Exercise requirements. Start at the line that has "Where should I" and go through the end of the records, writing those lines again with "folder" switched to "directory" and nothing else changed. Leave the pictures out.

Task data.

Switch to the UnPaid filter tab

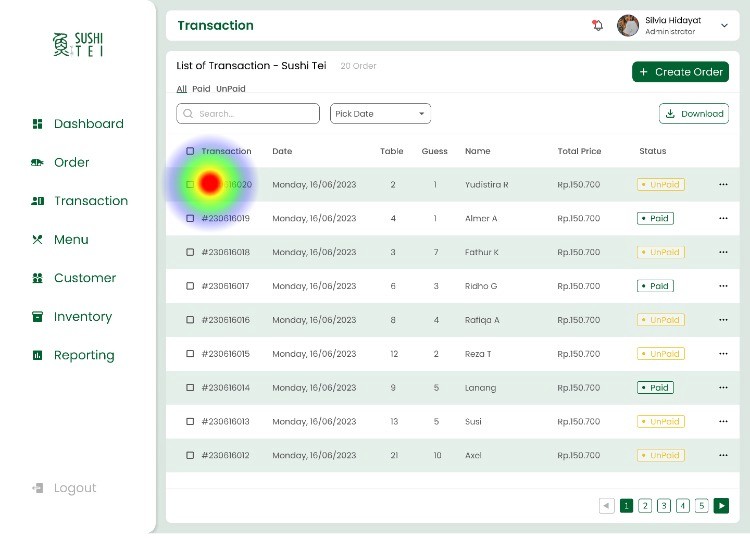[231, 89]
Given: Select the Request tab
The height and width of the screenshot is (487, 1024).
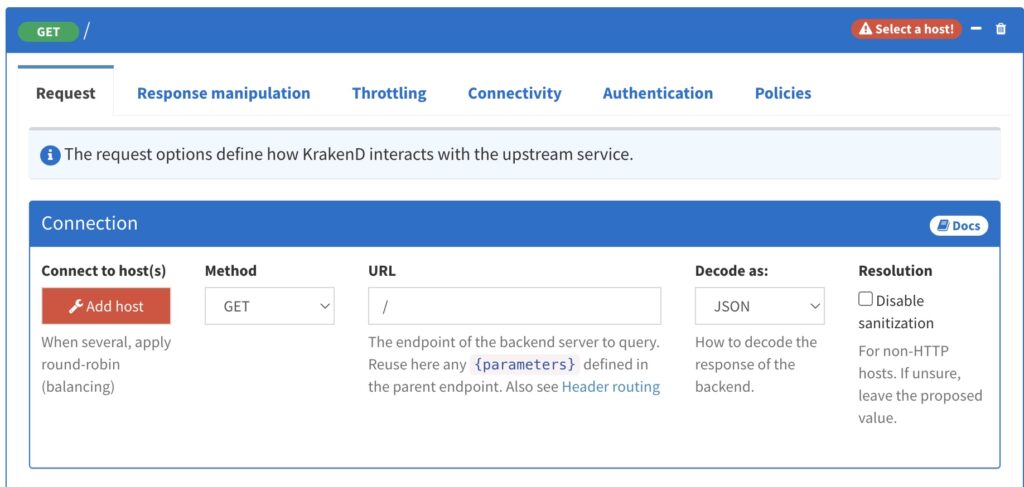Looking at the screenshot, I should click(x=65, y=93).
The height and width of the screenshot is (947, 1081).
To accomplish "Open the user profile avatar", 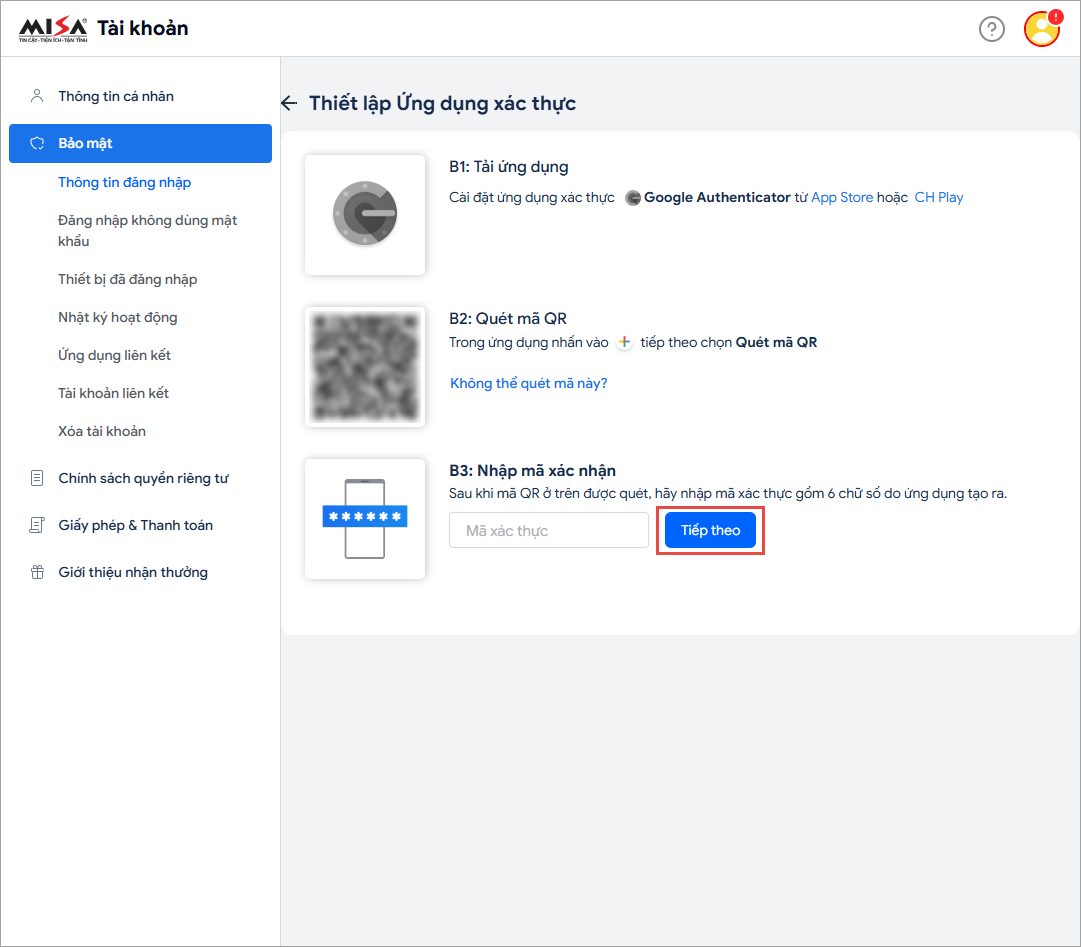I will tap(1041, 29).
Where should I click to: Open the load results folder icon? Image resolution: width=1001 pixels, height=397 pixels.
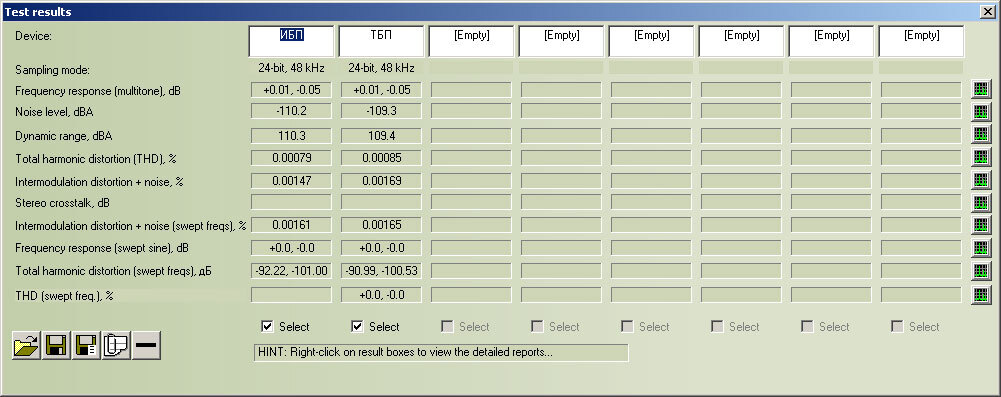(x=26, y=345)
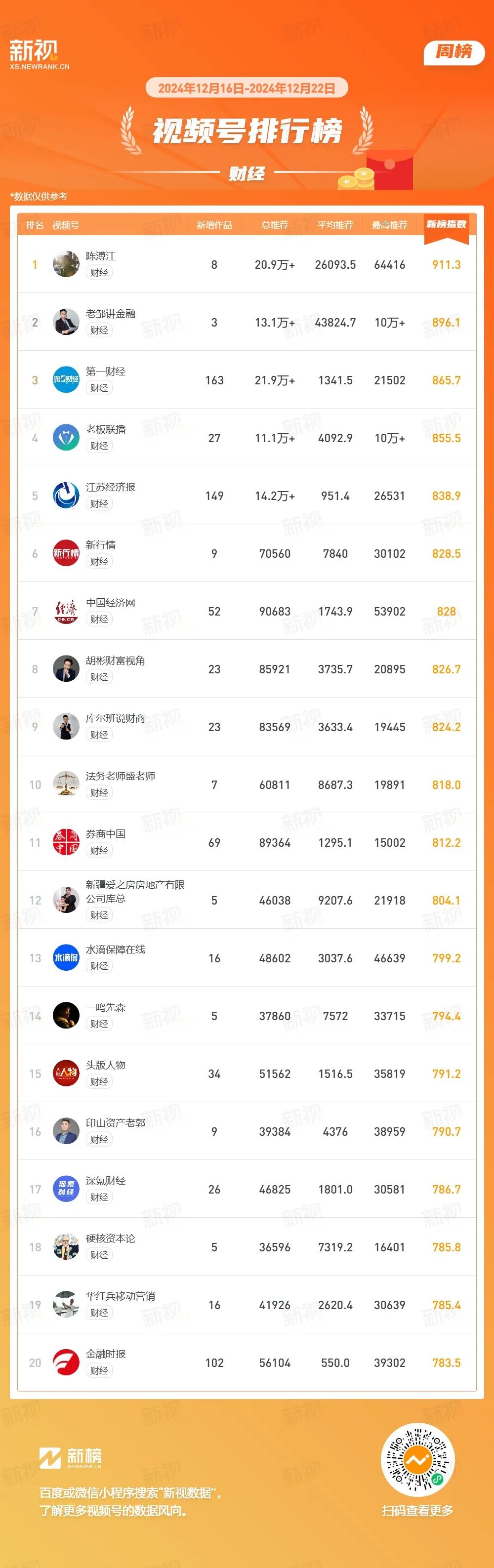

Result.
Where should I click to: Open the load results directory icon? Image resolution: width=1001 pixels, height=397 pixels.
(x=26, y=345)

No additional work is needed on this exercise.